The exercise:
Quote every one of the following records verbatim, changing nothing.

---- Dataset records

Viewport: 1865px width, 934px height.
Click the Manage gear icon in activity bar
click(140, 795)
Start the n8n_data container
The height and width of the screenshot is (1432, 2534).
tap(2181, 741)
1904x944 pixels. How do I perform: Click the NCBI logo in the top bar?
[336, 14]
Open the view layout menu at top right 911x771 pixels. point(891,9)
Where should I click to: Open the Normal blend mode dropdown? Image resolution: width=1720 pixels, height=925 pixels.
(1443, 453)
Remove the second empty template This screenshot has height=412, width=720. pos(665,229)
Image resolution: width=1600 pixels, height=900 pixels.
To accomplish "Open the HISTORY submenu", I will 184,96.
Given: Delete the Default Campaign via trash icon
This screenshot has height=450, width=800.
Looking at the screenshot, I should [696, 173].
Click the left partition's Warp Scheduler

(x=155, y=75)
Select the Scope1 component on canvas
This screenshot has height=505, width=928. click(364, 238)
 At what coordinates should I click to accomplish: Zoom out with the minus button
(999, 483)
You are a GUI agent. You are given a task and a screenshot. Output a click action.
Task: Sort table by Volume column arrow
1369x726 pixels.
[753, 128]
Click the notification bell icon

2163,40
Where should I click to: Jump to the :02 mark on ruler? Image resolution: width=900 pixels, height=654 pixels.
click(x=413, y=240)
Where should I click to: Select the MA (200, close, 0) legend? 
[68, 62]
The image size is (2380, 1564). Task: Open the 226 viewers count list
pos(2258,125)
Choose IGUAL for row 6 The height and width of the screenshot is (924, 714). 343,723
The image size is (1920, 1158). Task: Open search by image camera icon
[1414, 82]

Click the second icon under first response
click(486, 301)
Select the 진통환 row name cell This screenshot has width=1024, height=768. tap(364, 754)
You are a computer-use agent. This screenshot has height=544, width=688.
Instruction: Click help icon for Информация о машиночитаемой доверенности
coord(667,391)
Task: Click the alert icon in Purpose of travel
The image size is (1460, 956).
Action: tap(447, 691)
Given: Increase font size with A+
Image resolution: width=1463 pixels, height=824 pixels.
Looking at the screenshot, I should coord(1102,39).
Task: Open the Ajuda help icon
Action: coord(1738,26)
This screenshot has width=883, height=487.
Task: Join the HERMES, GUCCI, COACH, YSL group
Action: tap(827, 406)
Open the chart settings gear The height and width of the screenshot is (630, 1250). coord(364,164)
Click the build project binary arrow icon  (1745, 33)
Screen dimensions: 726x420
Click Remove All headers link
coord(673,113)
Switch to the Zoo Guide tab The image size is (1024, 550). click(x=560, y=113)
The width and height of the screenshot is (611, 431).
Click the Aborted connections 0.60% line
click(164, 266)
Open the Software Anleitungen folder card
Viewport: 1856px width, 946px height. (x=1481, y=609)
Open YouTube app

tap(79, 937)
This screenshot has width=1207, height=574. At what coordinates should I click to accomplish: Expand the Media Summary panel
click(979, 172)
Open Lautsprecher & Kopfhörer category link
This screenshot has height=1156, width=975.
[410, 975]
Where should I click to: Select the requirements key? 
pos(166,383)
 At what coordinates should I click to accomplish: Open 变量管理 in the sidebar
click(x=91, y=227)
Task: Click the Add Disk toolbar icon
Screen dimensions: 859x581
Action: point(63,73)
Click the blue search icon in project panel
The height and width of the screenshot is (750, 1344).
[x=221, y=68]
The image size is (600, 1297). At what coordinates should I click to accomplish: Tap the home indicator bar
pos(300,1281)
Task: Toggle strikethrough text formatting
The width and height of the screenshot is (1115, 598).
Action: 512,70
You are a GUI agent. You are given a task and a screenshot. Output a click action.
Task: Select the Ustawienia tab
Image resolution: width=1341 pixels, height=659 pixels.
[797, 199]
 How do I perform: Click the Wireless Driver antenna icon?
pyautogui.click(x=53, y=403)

--------

Output of the exercise:
Viewport: 1865px width, 934px height.
Click the Manage gear icon in activity bar
click(140, 795)
Start the n8n_data container
The height and width of the screenshot is (1432, 2534).
tap(2181, 741)
1904x944 pixels. How do I perform: Click the NCBI logo in the top bar?
[336, 14]
Open the view layout menu at top right 911x771 pixels. point(891,9)
Where should I click to: Open the Normal blend mode dropdown? Image resolution: width=1720 pixels, height=925 pixels.
(1443, 453)
Remove the second empty template This screenshot has height=412, width=720. pos(665,229)
Image resolution: width=1600 pixels, height=900 pixels.
To accomplish "Open the HISTORY submenu", I will 184,96.
Given: Delete the Default Campaign via trash icon
This screenshot has height=450, width=800.
Looking at the screenshot, I should [696, 173].
Click the left partition's Warp Scheduler

(x=155, y=75)
Select the Scope1 component on canvas
This screenshot has height=505, width=928. click(364, 238)
 At what coordinates should I click to accomplish: Zoom out with the minus button
(999, 483)
You are a GUI agent. You are given a task and a screenshot. Output a click action.
Task: Sort table by Volume column arrow
1369x726 pixels.
[753, 128]
Click the notification bell icon

2163,40
Where should I click to: Jump to the :02 mark on ruler? Image resolution: width=900 pixels, height=654 pixels.
click(x=413, y=240)
Where should I click to: Select the MA (200, close, 0) legend? 
[68, 62]
The image size is (2380, 1564). Task: Open the 226 viewers count list
pos(2258,125)
Choose IGUAL for row 6 The height and width of the screenshot is (924, 714). 343,723
The image size is (1920, 1158). Task: Open search by image camera icon
[1414, 82]

Click the second icon under first response
click(486, 301)
Select the 진통환 row name cell This screenshot has width=1024, height=768. tap(364, 754)
You are a computer-use agent. This screenshot has height=544, width=688.
Instruction: Click help icon for Информация о машиночитаемой доверенности
coord(667,391)
Task: Click the alert icon in Purpose of travel
The image size is (1460, 956).
Action: tap(447, 691)
Given: Increase font size with A+
Image resolution: width=1463 pixels, height=824 pixels.
Looking at the screenshot, I should coord(1102,39).
Task: Open the Ajuda help icon
Action: coord(1738,26)
This screenshot has width=883, height=487.
Task: Join the HERMES, GUCCI, COACH, YSL group
Action: tap(827, 406)
Open the chart settings gear The height and width of the screenshot is (630, 1250). coord(364,164)
Click the build project binary arrow icon  (1745, 33)
Screen dimensions: 726x420
Click Remove All headers link
coord(673,113)
Switch to the Zoo Guide tab The image size is (1024, 550). click(x=560, y=113)
The width and height of the screenshot is (611, 431).
Click the Aborted connections 0.60% line
click(164, 266)
Open the Software Anleitungen folder card
Viewport: 1856px width, 946px height. (x=1481, y=609)
Open YouTube app

tap(79, 937)
This screenshot has width=1207, height=574. At what coordinates should I click to accomplish: Expand the Media Summary panel
click(979, 172)
Open Lautsprecher & Kopfhörer category link
This screenshot has height=1156, width=975.
[410, 975]
Where should I click to: Select the requirements key? 
pos(166,383)
 At what coordinates should I click to accomplish: Open 变量管理 in the sidebar
click(x=91, y=227)
Task: Click the Add Disk toolbar icon
Screen dimensions: 859x581
Action: point(63,73)
Click the blue search icon in project panel
The height and width of the screenshot is (750, 1344).
[x=221, y=68]
The image size is (600, 1297). At what coordinates should I click to accomplish: Tap the home indicator bar
pos(300,1281)
Task: Toggle strikethrough text formatting
The width and height of the screenshot is (1115, 598).
Action: 512,70
You are a GUI agent. You are given a task and a screenshot. Output a click action.
Task: Select the Ustawienia tab
Image resolution: width=1341 pixels, height=659 pixels.
[797, 199]
 How do I perform: Click the Wireless Driver antenna icon?
pyautogui.click(x=53, y=403)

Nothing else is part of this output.